# [The data]
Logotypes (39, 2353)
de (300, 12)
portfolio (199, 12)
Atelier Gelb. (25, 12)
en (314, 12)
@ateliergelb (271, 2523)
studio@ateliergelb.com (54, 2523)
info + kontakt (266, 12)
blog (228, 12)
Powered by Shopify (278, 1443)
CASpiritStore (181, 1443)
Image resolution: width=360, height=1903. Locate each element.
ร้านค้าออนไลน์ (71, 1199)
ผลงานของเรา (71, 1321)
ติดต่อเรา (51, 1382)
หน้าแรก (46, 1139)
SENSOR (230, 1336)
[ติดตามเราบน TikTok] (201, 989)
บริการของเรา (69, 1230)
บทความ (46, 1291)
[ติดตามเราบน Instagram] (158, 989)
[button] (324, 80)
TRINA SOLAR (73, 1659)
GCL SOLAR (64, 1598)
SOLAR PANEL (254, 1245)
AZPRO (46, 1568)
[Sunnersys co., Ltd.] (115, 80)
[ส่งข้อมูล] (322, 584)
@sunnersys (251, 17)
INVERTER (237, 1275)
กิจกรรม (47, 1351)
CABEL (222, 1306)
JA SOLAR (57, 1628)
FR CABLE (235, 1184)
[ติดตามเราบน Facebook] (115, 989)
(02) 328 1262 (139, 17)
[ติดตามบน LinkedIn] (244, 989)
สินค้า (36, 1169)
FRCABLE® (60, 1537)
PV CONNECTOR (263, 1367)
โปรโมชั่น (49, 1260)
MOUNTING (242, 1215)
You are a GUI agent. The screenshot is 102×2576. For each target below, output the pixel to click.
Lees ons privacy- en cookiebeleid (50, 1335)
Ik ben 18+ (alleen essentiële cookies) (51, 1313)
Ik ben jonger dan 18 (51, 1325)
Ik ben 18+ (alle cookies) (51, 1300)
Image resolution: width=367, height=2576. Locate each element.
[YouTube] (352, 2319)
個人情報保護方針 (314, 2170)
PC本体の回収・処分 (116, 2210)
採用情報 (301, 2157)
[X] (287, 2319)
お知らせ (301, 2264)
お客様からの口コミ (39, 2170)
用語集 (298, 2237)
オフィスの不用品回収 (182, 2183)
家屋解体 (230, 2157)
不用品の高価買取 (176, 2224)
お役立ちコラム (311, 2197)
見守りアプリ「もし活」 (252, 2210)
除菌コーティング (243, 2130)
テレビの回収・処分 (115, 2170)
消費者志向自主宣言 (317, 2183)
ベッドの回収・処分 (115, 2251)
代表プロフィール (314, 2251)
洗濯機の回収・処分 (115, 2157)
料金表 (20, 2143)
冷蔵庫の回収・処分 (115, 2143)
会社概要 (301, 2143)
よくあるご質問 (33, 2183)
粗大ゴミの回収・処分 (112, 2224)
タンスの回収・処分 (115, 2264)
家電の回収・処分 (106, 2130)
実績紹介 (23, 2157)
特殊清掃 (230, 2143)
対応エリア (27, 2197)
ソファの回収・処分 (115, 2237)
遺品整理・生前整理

# [Work to be completed]
Reproduce, with no other lines, the one containing "[X] (287, 2319)" and all lines after it through the end of the data above.

# [Solution to the problem]
[X] (287, 2319)
お知らせ (301, 2264)
お客様からの口コミ (39, 2170)
用語集 (298, 2237)
オフィスの不用品回収 (182, 2183)
家屋解体 (230, 2157)
不用品の高価買取 (176, 2224)
お役立ちコラム (311, 2197)
見守りアプリ「もし活」 (252, 2210)
除菌コーティング (243, 2130)
テレビの回収・処分 (115, 2170)
消費者志向自主宣言 (317, 2183)
ベッドの回収・処分 (115, 2251)
代表プロフィール (314, 2251)
洗濯機の回収・処分 (115, 2157)
料金表 (20, 2143)
冷蔵庫の回収・処分 (115, 2143)
会社概要 (301, 2143)
よくあるご質問 (33, 2183)
粗大ゴミの回収・処分 (112, 2224)
タンスの回収・処分 (115, 2264)
家電の回収・処分 (106, 2130)
実績紹介 (23, 2157)
特殊清掃 (230, 2143)
対応エリア (27, 2197)
ソファの回収・処分 (115, 2237)
遺品整理・生前整理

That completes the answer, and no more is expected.